## EXERCISE TASK
Arrange the records from the line containing "Task: Switch to the Yandex tab labeled Я" through the last record, inclusive, as a numbered list, leaving out blank lines.
START DATA ENTRIES
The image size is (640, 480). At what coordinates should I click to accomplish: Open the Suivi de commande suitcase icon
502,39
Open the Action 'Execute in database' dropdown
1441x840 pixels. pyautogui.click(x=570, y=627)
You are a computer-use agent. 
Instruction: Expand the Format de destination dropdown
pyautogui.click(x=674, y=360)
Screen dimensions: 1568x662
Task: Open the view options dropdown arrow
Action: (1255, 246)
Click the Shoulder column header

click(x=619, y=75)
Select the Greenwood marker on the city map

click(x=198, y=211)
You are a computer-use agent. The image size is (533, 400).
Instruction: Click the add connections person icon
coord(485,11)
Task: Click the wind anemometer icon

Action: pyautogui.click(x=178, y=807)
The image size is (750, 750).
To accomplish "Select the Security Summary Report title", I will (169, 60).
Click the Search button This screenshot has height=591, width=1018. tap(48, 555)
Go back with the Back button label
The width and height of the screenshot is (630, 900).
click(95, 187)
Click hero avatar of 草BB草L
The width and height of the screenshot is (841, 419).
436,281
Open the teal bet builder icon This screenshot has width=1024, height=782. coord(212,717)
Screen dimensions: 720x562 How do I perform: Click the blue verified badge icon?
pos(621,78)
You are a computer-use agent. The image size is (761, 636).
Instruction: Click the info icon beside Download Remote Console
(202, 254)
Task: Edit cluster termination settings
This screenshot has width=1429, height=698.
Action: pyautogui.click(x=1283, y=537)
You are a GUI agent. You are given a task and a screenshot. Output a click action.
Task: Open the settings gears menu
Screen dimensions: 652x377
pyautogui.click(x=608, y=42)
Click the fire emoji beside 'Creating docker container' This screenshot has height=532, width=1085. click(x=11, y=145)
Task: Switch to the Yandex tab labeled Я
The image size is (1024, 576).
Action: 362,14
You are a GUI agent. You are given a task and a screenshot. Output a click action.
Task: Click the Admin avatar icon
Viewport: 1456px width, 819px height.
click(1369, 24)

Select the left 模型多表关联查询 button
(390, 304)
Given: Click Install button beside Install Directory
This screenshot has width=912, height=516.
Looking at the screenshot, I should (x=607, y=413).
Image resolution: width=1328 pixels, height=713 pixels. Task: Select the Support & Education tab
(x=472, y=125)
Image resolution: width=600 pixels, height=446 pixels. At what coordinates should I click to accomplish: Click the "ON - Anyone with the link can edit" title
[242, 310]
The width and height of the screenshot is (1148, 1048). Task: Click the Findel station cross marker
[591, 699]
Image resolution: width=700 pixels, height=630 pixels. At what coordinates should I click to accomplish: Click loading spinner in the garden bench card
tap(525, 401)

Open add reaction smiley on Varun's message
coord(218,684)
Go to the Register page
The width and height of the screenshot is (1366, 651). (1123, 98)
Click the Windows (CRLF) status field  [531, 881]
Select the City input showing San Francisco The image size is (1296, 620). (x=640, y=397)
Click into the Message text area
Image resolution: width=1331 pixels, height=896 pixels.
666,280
END DATA ENTRIES
## COMPLETE ANSWER
1. Task: Switch to the Yandex tab labeled Я
2. The image size is (1024, 576).
3. Action: 362,14
4. You are a GUI agent. You are given a task and a screenshot. Output a click action.
5. Task: Click the Admin avatar icon
6. Viewport: 1456px width, 819px height.
7. click(1369, 24)
8. Select the left 模型多表关联查询 button
9. (390, 304)
10. Given: Click Install button beside Install Directory
11. This screenshot has width=912, height=516.
12. Looking at the screenshot, I should (x=607, y=413).
13. Image resolution: width=1328 pixels, height=713 pixels. Task: Select the Support & Education tab
14. (x=472, y=125)
15. Image resolution: width=600 pixels, height=446 pixels. At what coordinates should I click to accomplish: Click the "ON - Anyone with the link can edit" title
16. [242, 310]
17. The width and height of the screenshot is (1148, 1048). Task: Click the Findel station cross marker
18. [591, 699]
19. Image resolution: width=700 pixels, height=630 pixels. At what coordinates should I click to accomplish: Click loading spinner in the garden bench card
20. tap(525, 401)
21. Open add reaction smiley on Varun's message
22. coord(218,684)
23. Go to the Register page
24. The width and height of the screenshot is (1366, 651). (1123, 98)
25. Click the Windows (CRLF) status field  [531, 881]
26. Select the City input showing San Francisco The image size is (1296, 620). (x=640, y=397)
27. Click into the Message text area
28. Image resolution: width=1331 pixels, height=896 pixels.
29. 666,280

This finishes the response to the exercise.